[Collected data]
________

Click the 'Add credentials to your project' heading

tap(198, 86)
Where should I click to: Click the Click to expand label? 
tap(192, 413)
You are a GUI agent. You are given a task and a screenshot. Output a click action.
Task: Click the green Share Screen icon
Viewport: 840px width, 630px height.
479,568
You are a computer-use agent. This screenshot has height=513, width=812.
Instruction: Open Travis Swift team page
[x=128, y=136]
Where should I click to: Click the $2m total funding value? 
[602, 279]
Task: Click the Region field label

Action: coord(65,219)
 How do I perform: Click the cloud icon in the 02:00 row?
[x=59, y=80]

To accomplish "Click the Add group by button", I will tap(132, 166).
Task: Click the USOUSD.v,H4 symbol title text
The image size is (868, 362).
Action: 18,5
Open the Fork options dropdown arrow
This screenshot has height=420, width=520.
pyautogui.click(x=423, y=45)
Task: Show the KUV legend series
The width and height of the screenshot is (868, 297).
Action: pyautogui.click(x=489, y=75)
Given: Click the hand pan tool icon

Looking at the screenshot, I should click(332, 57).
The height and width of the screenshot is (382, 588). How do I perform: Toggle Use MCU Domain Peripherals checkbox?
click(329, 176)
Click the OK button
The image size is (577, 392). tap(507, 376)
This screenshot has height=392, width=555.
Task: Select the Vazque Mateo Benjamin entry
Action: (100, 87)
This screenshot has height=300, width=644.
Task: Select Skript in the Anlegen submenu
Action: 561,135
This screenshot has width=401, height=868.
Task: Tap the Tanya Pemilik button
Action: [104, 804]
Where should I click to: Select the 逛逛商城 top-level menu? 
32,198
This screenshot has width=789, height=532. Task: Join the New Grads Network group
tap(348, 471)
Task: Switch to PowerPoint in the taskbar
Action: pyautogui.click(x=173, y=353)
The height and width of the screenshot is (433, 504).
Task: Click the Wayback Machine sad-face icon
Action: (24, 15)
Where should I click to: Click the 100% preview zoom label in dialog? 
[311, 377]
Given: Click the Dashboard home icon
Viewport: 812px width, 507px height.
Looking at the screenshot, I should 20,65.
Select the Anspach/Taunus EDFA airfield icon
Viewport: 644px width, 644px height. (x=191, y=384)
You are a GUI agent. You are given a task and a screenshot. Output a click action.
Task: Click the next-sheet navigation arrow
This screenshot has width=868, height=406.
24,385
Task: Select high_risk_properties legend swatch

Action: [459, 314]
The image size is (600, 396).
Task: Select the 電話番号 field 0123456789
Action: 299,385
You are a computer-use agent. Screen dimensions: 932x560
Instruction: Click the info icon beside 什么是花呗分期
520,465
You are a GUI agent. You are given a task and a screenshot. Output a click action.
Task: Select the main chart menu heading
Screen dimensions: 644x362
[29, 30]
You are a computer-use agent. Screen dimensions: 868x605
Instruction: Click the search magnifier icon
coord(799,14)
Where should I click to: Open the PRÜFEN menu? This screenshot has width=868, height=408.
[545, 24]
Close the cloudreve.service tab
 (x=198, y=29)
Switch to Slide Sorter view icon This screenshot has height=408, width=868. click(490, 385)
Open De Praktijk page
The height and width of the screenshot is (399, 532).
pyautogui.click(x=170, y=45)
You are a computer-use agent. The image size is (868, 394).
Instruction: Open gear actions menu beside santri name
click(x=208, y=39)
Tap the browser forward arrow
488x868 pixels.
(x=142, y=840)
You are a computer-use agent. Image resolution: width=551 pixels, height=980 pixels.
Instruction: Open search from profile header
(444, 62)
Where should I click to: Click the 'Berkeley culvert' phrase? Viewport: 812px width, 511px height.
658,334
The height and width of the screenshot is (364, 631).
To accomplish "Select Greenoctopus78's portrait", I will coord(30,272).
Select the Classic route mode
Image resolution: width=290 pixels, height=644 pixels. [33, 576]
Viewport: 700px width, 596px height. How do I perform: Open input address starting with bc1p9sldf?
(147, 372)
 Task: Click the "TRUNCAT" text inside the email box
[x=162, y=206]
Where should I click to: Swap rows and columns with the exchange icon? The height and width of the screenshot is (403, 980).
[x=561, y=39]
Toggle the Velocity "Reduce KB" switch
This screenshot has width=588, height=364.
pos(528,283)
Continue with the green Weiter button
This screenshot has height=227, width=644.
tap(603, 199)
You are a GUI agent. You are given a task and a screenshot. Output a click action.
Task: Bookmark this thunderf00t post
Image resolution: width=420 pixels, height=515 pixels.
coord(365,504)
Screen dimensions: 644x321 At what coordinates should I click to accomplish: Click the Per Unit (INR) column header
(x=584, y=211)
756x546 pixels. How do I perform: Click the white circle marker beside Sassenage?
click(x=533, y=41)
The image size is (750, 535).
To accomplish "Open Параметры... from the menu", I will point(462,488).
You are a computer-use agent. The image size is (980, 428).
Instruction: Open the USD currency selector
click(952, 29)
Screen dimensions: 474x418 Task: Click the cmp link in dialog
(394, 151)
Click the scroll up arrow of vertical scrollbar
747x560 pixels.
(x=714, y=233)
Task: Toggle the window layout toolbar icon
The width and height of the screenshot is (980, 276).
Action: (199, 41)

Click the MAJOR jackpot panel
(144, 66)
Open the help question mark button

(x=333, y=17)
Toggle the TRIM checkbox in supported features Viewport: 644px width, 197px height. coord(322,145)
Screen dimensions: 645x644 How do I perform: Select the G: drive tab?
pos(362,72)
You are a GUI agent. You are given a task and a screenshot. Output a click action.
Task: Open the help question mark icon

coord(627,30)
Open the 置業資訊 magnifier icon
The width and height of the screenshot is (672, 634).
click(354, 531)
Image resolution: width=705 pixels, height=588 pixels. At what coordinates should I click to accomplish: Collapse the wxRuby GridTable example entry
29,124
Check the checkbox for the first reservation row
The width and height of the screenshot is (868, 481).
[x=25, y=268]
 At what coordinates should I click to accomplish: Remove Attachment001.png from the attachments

________

## YOUR INSTRUCTIONS:
Filter the entries and keep only the lines holding "arrow".

## OUTPUT OF THE TASK:
Open the Fork options dropdown arrow
Task: Click the next-sheet navigation arrow
Tap the browser forward arrow
Click the scroll up arrow of vertical scrollbar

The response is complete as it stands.